*** Opening of Study material ***

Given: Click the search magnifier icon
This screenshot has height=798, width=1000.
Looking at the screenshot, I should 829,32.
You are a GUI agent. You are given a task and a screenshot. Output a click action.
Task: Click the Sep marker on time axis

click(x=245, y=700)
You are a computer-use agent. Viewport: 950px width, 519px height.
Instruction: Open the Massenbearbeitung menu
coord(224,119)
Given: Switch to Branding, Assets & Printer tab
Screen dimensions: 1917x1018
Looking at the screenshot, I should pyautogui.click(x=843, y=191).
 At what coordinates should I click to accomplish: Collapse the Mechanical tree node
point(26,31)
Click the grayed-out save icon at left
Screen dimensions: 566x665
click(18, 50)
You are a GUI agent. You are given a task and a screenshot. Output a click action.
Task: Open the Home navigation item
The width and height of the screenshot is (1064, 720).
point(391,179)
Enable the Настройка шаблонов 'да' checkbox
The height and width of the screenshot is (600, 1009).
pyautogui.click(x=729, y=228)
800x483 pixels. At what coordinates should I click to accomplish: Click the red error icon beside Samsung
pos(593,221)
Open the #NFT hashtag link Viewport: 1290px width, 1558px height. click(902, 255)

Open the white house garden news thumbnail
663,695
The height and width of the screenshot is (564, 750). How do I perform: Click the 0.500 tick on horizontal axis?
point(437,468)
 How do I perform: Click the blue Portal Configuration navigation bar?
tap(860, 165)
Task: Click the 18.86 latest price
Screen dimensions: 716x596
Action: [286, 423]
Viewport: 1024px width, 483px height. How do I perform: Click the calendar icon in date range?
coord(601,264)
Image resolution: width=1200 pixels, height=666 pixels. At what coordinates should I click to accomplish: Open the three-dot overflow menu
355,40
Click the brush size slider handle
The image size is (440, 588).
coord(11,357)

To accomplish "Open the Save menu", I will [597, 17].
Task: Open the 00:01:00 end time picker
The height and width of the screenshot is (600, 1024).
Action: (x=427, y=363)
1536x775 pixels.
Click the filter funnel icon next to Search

*** Close of Study material ***

**Description of the task:**
Line by line, reproduce the data exactly.

**Your response:**
Given: Click the search magnifier icon
This screenshot has height=798, width=1000.
Looking at the screenshot, I should 829,32.
You are a GUI agent. You are given a task and a screenshot. Output a click action.
Task: Click the Sep marker on time axis

click(x=245, y=700)
You are a computer-use agent. Viewport: 950px width, 519px height.
Instruction: Open the Massenbearbeitung menu
coord(224,119)
Given: Switch to Branding, Assets & Printer tab
Screen dimensions: 1917x1018
Looking at the screenshot, I should pyautogui.click(x=843, y=191).
 At what coordinates should I click to accomplish: Collapse the Mechanical tree node
point(26,31)
Click the grayed-out save icon at left
Screen dimensions: 566x665
click(18, 50)
You are a GUI agent. You are given a task and a screenshot. Output a click action.
Task: Open the Home navigation item
The width and height of the screenshot is (1064, 720).
point(391,179)
Enable the Настройка шаблонов 'да' checkbox
The height and width of the screenshot is (600, 1009).
pyautogui.click(x=729, y=228)
800x483 pixels. At what coordinates should I click to accomplish: Click the red error icon beside Samsung
pos(593,221)
Open the #NFT hashtag link Viewport: 1290px width, 1558px height. click(902, 255)

Open the white house garden news thumbnail
663,695
The height and width of the screenshot is (564, 750). How do I perform: Click the 0.500 tick on horizontal axis?
point(437,468)
 How do I perform: Click the blue Portal Configuration navigation bar?
tap(860, 165)
Task: Click the 18.86 latest price
Screen dimensions: 716x596
Action: [286, 423]
Viewport: 1024px width, 483px height. How do I perform: Click the calendar icon in date range?
coord(601,264)
Image resolution: width=1200 pixels, height=666 pixels. At what coordinates should I click to accomplish: Open the three-dot overflow menu
355,40
Click the brush size slider handle
The image size is (440, 588).
coord(11,357)

To accomplish "Open the Save menu", I will [597, 17].
Task: Open the 00:01:00 end time picker
The height and width of the screenshot is (600, 1024).
Action: (x=427, y=363)
1536x775 pixels.
Click the filter funnel icon next to Search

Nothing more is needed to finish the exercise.